Apart from the pictures, every entry below must be given again exactly.

§ **EXTRACTED RECORDS**
========================================

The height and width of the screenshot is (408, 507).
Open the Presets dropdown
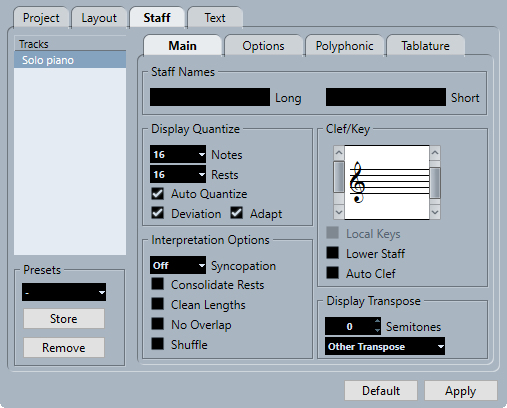tap(64, 292)
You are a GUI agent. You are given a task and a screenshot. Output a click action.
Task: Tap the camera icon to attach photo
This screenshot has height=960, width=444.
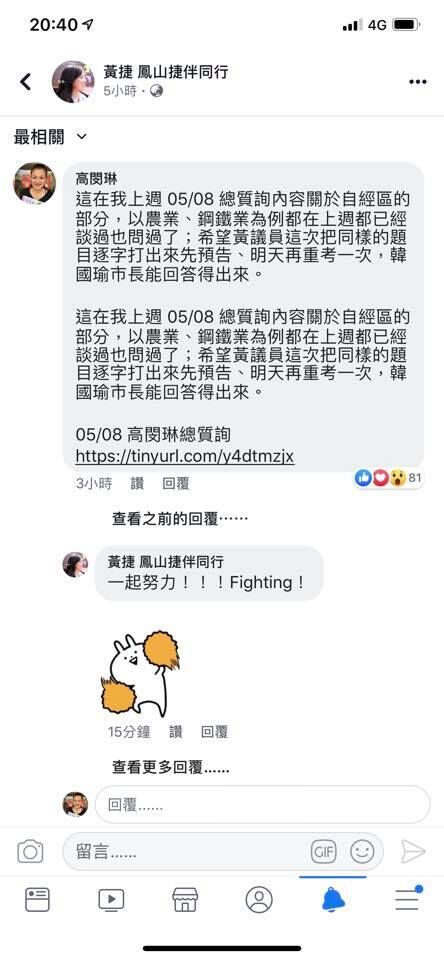[30, 852]
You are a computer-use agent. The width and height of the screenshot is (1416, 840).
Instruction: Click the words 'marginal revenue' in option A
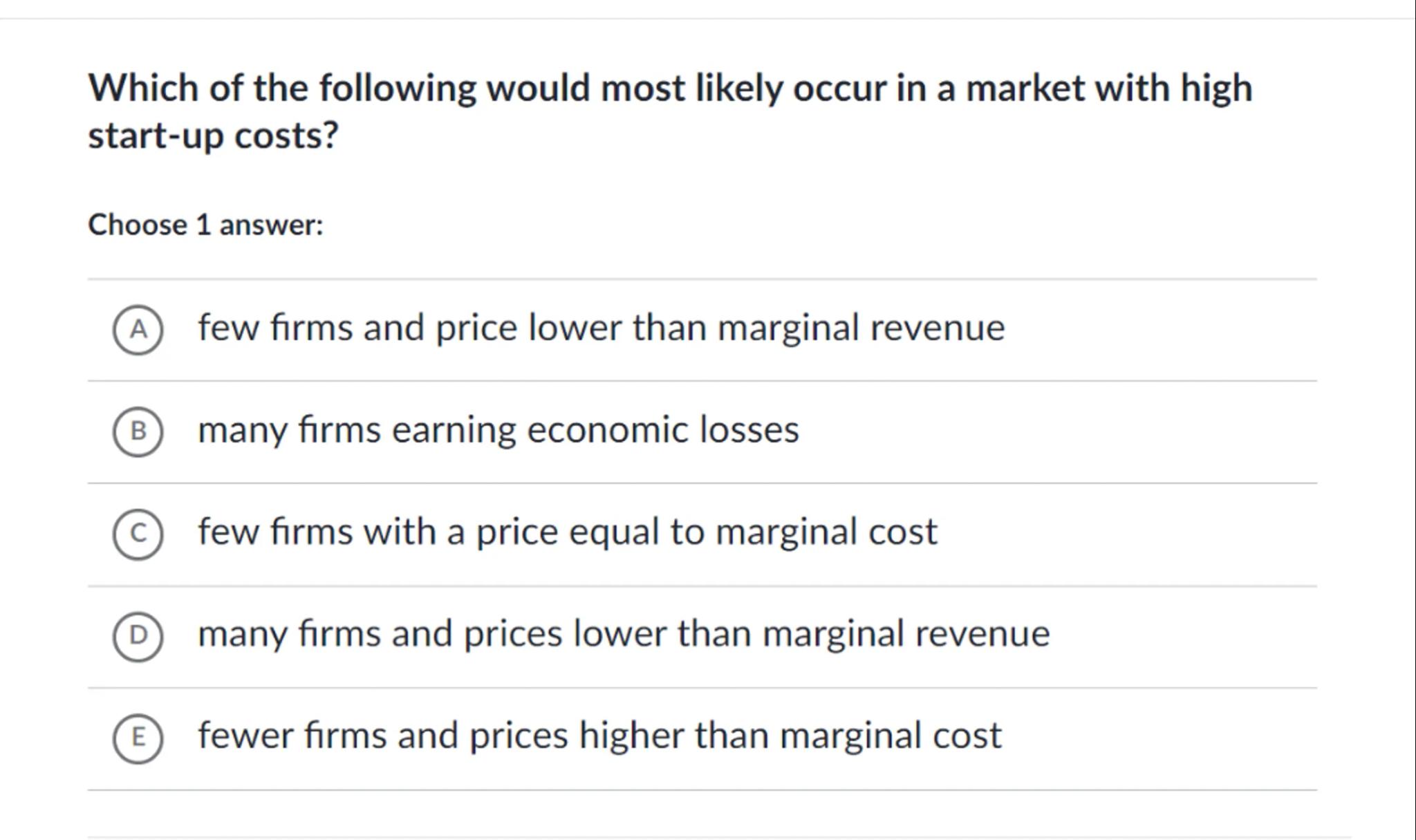tap(861, 328)
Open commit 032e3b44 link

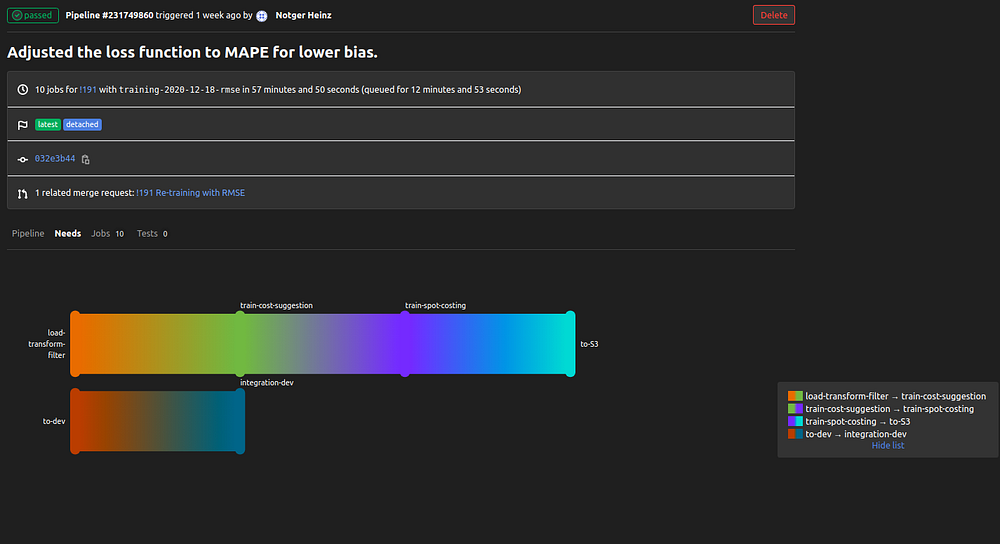(x=55, y=159)
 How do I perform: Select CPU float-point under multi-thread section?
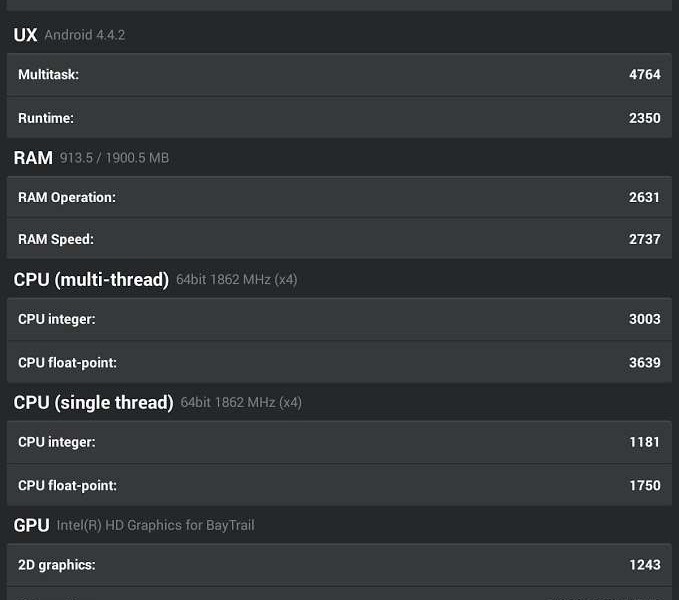[339, 362]
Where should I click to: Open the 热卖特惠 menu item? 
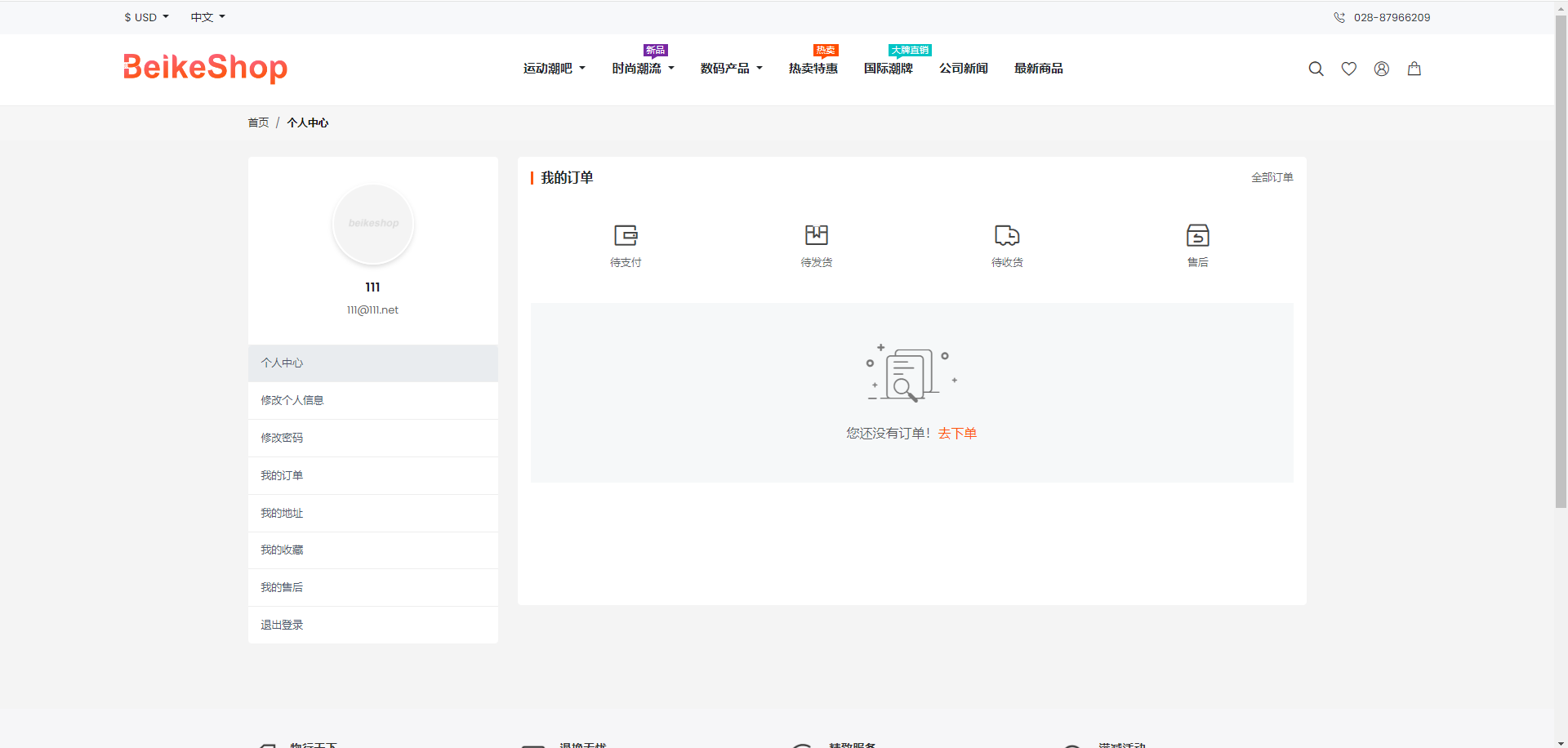813,69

========================================

§ **ANSWER BOX**
The height and width of the screenshot is (408, 507).
Open the Presets dropdown
tap(64, 292)
You are a GUI agent. You are given a task and a screenshot. Output a click action.
Task: Tap the camera icon to attach photo
This screenshot has height=960, width=444.
[30, 852]
You are a computer-use agent. The width and height of the screenshot is (1416, 840).
Instruction: Click the words 'marginal revenue' in option A
tap(861, 328)
Open commit 032e3b44 link

(x=55, y=159)
 How do I perform: Select CPU float-point under multi-thread section?
[339, 362]
Where should I click to: Open the 热卖特惠 menu item? 
813,69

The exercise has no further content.